**PASSAGE PROVIDED**

THE CHAIR WOMEN. To 26 November.
London/Tour
THE CHAIR WOMEN
by Werner Schwab translated by David T Hale
Scarlet Theatre at Riverside Studios To 31 October then tour to 26 November 2004
Tue-Sun 8pm (Riverside Studios)
Runs 1hr 15min No interval
TICKETS: 020 8327 1111
www.riversidestudios.co.uk
Review: Timothy Ramsden 20 October
Schwab's Holy Mothers gets a new title and a techno upgrade.Three mature, religious-minded women sit watching the Pope on TV, talking about their loves, and in the case of Mariedl her prowess as a bare-hands toilet-cleaner, retrieving fantastical things from round the neighbourhood U-bends. Werner Schwab combines comic and sordid elements in a grotesque parade of complacent chatter, where religious faith exists on a separate plane from the workaday.

**STATED GOAL A**
Who translated the play discussed in the review?
**STATED GOAL B**
Reproduce the review word for word, taking everything from "THE CHAIR WOMEN." down to "from the workaday.".
None of the items that come next are needed for anything here.

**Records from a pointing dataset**
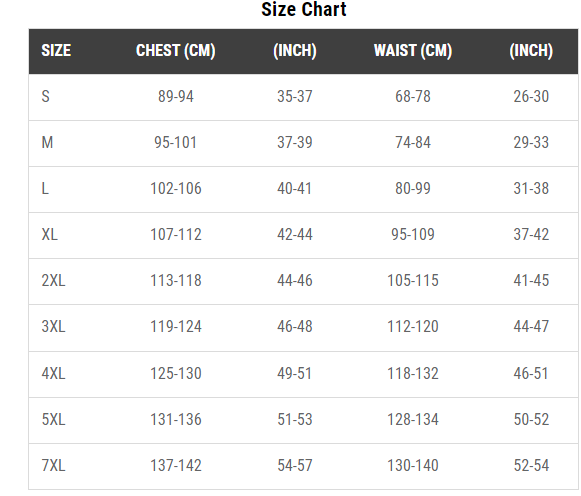Select the SIZE column header
The height and width of the screenshot is (496, 581).
tap(56, 51)
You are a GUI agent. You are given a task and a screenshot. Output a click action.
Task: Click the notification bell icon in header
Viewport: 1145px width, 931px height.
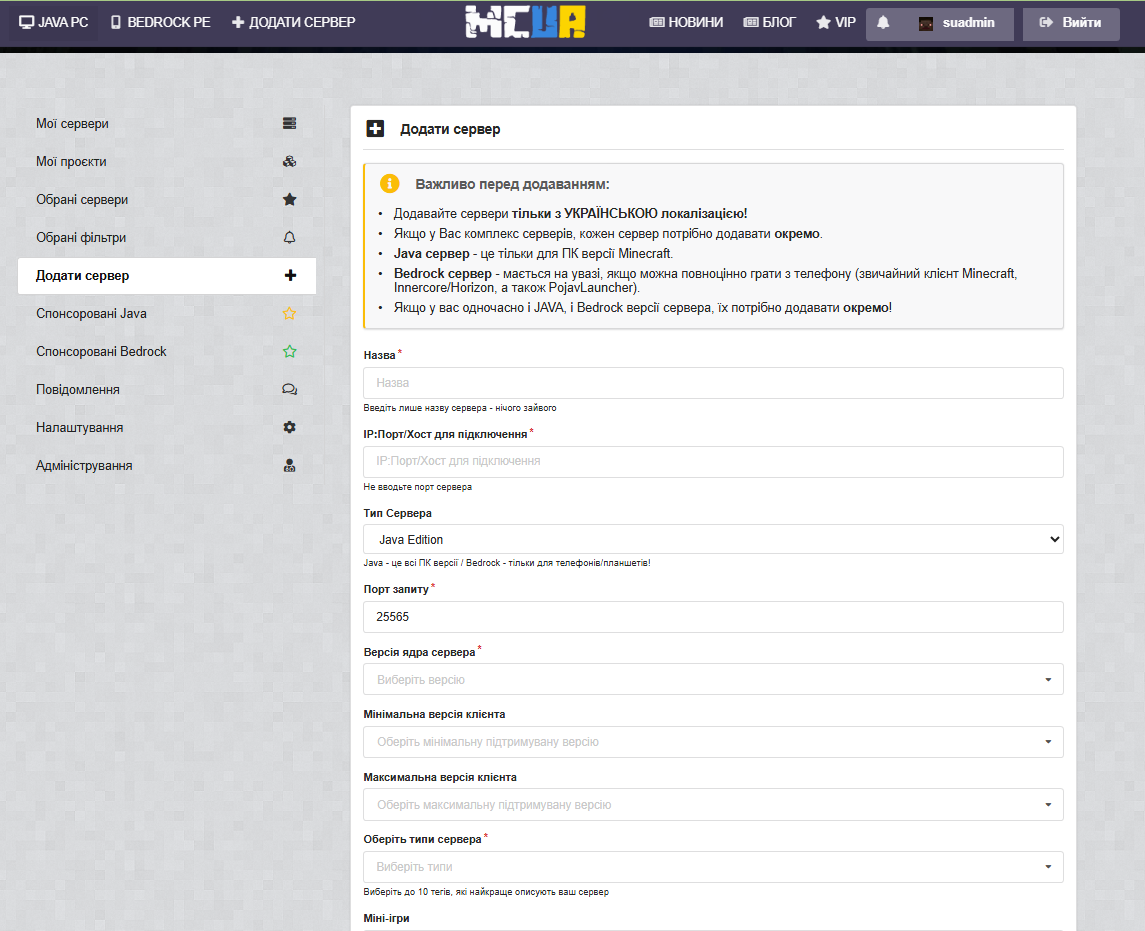pyautogui.click(x=883, y=23)
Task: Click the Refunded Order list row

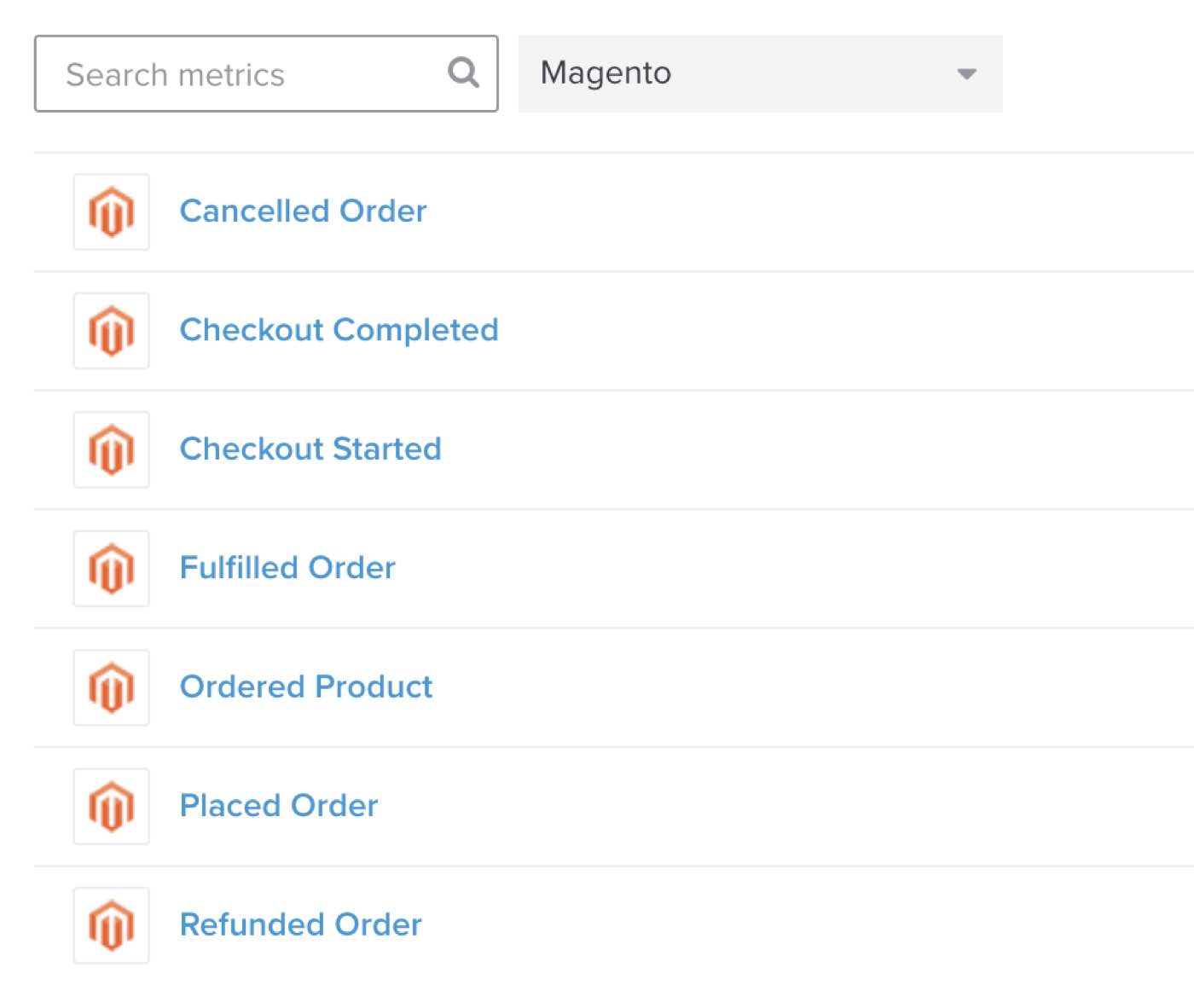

**FULL RESPONSE A**
David T Hale

**FULL RESPONSE B**
THE CHAIR WOMEN. To 26 November.
London/Tour
THE CHAIR WOMEN
by Werner Schwab translated by David T Hale
Scarlet Theatre at Riverside Studios To 31 October then tour to 26 November 2004
Tue-Sun 8pm (Riverside Studios)
Runs 1hr 15min No interval
TICKETS: 020 8327 1111
www.riversidestudios.co.uk
Review: Timothy Ramsden 20 October
Schwab's Holy Mothers gets a new title and a techno upgrade.Three mature, religious-minded women sit watching the Pope on TV, talking about their loves, and in the case of Mariedl her prowess as a bare-hands toilet-cleaner, retrieving fantastical things from round the neighbourhood U-bends. Werner Schwab combines comic and sordid elements in a grotesque parade of complacent chatter, where religious faith exists on a separate plane from the workaday.